2. Parents and their children should get to sit together. But there is a catch here; past a certain age, children don’t get sitting privileges. I’d say 10 or 12, depending on the size of the child, is the upper limit. Anyway, by that point they’re full of energy and are probably running around, yelling.
3. Visibly sick people get to sit. They should even be quarantined in a special section so they don’t infect everyone else.
4. The elderly. This is a tricky one. Is the magic age 60 or 70? What if you are faced with a person who’s obviously 80, but is trying to look 20? Use your judgment here, or better yet, pretend you’re me and use my judgment: the person must be considerably older and frailer-looking than you.
Last summer, I was on the bus and this girl, who must have been 13, turns to me and asks, “Excuse me madam, would you like to sit?” What the hell was that? I’m not that old. I don’t even look my age. People guess I’m 16 all the time (I’m not). When I was job-hunting last year, somebody even suggested I get white and grey highlights to look older. By the way, that was the dumbest suggestion ever.

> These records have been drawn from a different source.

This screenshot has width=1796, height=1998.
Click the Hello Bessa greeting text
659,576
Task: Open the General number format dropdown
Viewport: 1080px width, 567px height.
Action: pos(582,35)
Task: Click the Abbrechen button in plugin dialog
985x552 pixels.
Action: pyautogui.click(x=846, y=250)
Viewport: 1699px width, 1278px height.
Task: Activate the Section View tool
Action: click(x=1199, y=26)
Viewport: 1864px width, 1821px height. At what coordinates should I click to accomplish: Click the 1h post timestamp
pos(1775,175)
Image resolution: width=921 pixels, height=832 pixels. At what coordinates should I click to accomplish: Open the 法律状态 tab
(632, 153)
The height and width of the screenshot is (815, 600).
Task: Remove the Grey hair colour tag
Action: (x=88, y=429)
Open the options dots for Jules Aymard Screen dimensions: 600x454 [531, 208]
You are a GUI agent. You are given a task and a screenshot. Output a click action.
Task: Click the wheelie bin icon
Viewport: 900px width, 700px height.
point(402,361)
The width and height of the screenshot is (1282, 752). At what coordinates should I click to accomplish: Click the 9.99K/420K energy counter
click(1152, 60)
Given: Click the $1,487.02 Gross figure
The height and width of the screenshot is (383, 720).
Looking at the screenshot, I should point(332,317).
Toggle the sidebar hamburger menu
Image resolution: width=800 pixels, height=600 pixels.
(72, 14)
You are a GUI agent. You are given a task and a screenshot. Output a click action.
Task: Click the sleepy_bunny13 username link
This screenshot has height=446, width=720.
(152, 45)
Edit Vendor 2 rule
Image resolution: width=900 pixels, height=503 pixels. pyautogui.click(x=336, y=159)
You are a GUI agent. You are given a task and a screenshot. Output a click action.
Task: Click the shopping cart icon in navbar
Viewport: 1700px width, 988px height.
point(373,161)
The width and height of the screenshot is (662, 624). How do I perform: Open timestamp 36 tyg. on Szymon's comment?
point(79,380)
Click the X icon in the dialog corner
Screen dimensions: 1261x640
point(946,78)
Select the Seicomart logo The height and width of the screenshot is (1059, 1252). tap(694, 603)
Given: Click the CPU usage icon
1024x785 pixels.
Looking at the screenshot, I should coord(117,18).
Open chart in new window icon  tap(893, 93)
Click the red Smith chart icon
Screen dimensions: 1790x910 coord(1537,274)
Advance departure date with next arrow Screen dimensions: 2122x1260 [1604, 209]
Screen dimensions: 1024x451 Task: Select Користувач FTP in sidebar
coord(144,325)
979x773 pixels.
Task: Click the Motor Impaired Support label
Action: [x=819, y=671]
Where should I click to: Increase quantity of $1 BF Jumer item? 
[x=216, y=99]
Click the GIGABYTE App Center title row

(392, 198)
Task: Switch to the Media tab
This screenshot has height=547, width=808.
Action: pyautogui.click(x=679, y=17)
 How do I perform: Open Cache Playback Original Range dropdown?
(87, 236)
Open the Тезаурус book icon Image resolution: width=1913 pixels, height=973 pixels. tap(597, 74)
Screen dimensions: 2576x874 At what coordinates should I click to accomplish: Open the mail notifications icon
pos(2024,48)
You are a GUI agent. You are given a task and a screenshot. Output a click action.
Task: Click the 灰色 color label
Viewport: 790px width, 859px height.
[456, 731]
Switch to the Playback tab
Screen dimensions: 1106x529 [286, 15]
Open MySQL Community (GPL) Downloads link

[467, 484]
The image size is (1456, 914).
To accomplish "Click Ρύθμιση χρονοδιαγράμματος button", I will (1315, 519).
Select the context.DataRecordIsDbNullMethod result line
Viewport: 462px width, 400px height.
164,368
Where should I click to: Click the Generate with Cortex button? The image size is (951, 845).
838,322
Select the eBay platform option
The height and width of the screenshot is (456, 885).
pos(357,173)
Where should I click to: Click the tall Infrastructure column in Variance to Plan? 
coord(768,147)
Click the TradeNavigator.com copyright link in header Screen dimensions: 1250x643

5. People who look like they are genuinely dying of fatigue or are carrying a thousand bags. This is my favourite rule, because it pretty much gives me license to sit all the time.
Oh, and beware of swoopers. Last week I was on the subway when a (considerably) older man walks in. I offer him my seat, but as soon as get up, a woman in her forties swoops in and sits down. She even flashes me a triumphant smile, completely smug. Stealing a seat from an elderly person is the equivalent of stealing candy from a baby. Realizing that I was in the presence of great evil and bad karma, I chose to say nothing and back away very quietly. Thankfully, the (considerably) older man did not seem to notice that someone had blatantly violated his right to sit.
What if you are sitting on a bus and an elderly person and a pregnant woman get on at the same time? You look around and see that no one else is getting up – as usual. After rolling your eyes as far back as you can, you realize that you’re obviously the most polite person on the bus. What to do? This is a tough one, so I prepared a multiple choice to help you out.
A) You remain seated.
B) You get up and let them decide among themselves.
C) You pick the person who looks like they need it the most.
The right answer is C. Picking B would imply that you are forfeiting your power to choose who gets to sit. Never forfeit your power, unless it’s to me.